OBJECTIVE ->
Rewrite the data from the line with "Where should I" up to and including the line with "Instruction: Click the", shifting every coordinate in the answers up by 138 and keeping everything else the same. Leave the pictures out.

EXTRACTED DATA ->
_ _ _ _
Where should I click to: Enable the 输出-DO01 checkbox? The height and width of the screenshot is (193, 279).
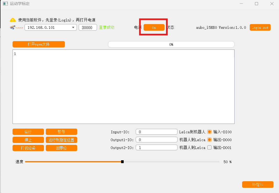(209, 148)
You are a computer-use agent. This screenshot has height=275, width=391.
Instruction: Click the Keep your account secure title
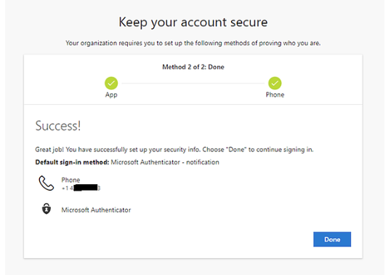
_ _ _ _
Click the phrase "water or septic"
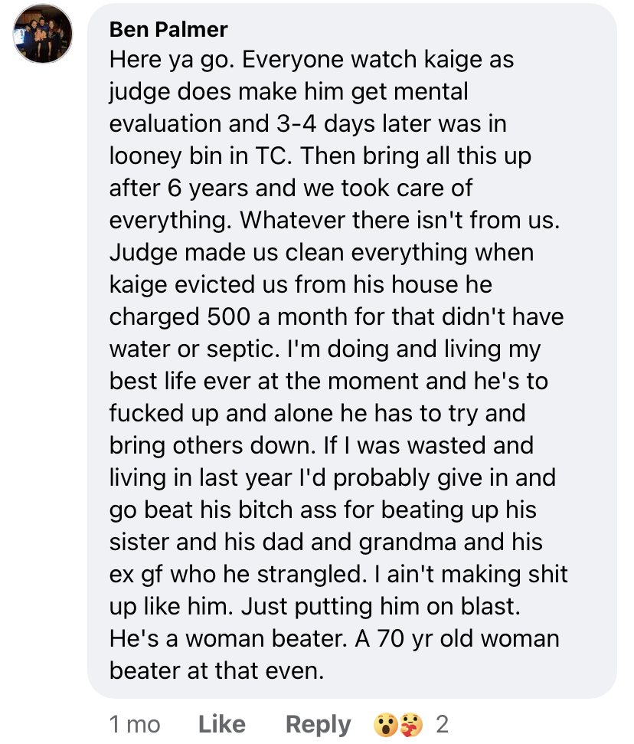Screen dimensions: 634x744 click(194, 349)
_ _ _ _
WRITTEN RESPONSE ->
Where should I click to: Enable the 输出-DO01 checkbox? The height and width of the screenshot is (193, 279).
(347, 286)
You are a computer-use agent. This screenshot has height=275, width=391.
Instruction: Click the Keep your account secure title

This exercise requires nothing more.